:: Set exercise ::
Retype every line of the listing below, word for word, without changing anything.

** BEGIN The input **

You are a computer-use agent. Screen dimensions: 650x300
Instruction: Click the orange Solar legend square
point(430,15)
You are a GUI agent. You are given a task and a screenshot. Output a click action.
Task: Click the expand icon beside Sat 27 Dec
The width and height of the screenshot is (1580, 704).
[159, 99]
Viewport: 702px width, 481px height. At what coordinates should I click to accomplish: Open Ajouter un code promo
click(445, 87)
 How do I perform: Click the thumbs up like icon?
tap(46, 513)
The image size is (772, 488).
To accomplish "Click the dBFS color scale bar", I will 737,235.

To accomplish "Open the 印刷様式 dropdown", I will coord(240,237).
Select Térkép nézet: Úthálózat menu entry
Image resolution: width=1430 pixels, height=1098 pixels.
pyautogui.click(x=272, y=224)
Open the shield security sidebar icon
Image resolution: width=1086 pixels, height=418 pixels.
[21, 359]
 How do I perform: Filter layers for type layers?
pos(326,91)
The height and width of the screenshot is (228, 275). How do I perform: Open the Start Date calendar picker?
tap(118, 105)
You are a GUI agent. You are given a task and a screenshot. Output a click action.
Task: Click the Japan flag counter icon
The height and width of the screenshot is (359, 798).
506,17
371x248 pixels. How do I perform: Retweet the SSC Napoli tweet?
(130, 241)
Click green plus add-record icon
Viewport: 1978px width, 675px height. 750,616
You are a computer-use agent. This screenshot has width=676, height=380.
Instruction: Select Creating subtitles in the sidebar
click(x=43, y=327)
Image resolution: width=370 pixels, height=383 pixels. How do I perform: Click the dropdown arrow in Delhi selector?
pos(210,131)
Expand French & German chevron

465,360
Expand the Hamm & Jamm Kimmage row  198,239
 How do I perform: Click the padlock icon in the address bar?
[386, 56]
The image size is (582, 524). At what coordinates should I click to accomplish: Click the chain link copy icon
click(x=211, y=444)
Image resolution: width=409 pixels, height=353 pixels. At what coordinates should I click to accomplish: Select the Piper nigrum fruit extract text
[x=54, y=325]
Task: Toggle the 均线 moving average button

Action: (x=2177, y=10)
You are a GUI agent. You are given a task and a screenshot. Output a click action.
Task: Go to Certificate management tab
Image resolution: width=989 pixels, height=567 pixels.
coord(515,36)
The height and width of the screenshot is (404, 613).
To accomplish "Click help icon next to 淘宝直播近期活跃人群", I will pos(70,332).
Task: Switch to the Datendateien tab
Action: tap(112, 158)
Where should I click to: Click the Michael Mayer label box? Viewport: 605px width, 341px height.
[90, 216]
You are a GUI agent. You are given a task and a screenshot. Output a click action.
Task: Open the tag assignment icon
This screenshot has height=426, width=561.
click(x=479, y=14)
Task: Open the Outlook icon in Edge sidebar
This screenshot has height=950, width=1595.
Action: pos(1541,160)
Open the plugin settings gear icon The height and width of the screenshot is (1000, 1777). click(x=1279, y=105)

** END The input **

:: Solution ::
You are a computer-use agent. Screen dimensions: 650x300
Instruction: Click the orange Solar legend square
point(430,15)
You are a GUI agent. You are given a task and a screenshot. Output a click action.
Task: Click the expand icon beside Sat 27 Dec
The width and height of the screenshot is (1580, 704).
[159, 99]
Viewport: 702px width, 481px height. At what coordinates should I click to accomplish: Open Ajouter un code promo
click(445, 87)
 How do I perform: Click the thumbs up like icon?
tap(46, 513)
The image size is (772, 488).
To accomplish "Click the dBFS color scale bar", I will 737,235.

To accomplish "Open the 印刷様式 dropdown", I will coord(240,237).
Select Térkép nézet: Úthálózat menu entry
Image resolution: width=1430 pixels, height=1098 pixels.
pyautogui.click(x=272, y=224)
Open the shield security sidebar icon
Image resolution: width=1086 pixels, height=418 pixels.
[21, 359]
 How do I perform: Filter layers for type layers?
pos(326,91)
The height and width of the screenshot is (228, 275). How do I perform: Open the Start Date calendar picker?
tap(118, 105)
You are a GUI agent. You are given a task and a screenshot. Output a click action.
Task: Click the Japan flag counter icon
The height and width of the screenshot is (359, 798).
506,17
371x248 pixels. How do I perform: Retweet the SSC Napoli tweet?
(130, 241)
Click green plus add-record icon
Viewport: 1978px width, 675px height. 750,616
You are a computer-use agent. This screenshot has width=676, height=380.
Instruction: Select Creating subtitles in the sidebar
click(x=43, y=327)
Image resolution: width=370 pixels, height=383 pixels. How do I perform: Click the dropdown arrow in Delhi selector?
pos(210,131)
Expand French & German chevron

465,360
Expand the Hamm & Jamm Kimmage row  198,239
 How do I perform: Click the padlock icon in the address bar?
[386, 56]
The image size is (582, 524). At what coordinates should I click to accomplish: Click the chain link copy icon
click(x=211, y=444)
Image resolution: width=409 pixels, height=353 pixels. At what coordinates should I click to accomplish: Select the Piper nigrum fruit extract text
[x=54, y=325]
Task: Toggle the 均线 moving average button

Action: (x=2177, y=10)
You are a GUI agent. You are given a task and a screenshot. Output a click action.
Task: Go to Certificate management tab
Image resolution: width=989 pixels, height=567 pixels.
coord(515,36)
The height and width of the screenshot is (404, 613).
To accomplish "Click help icon next to 淘宝直播近期活跃人群", I will pos(70,332).
Task: Switch to the Datendateien tab
Action: tap(112, 158)
Where should I click to: Click the Michael Mayer label box? Viewport: 605px width, 341px height.
[90, 216]
You are a GUI agent. You are given a task and a screenshot. Output a click action.
Task: Open the tag assignment icon
This screenshot has height=426, width=561.
click(x=479, y=14)
Task: Open the Outlook icon in Edge sidebar
This screenshot has height=950, width=1595.
Action: pos(1541,160)
Open the plugin settings gear icon The height and width of the screenshot is (1000, 1777). click(x=1279, y=105)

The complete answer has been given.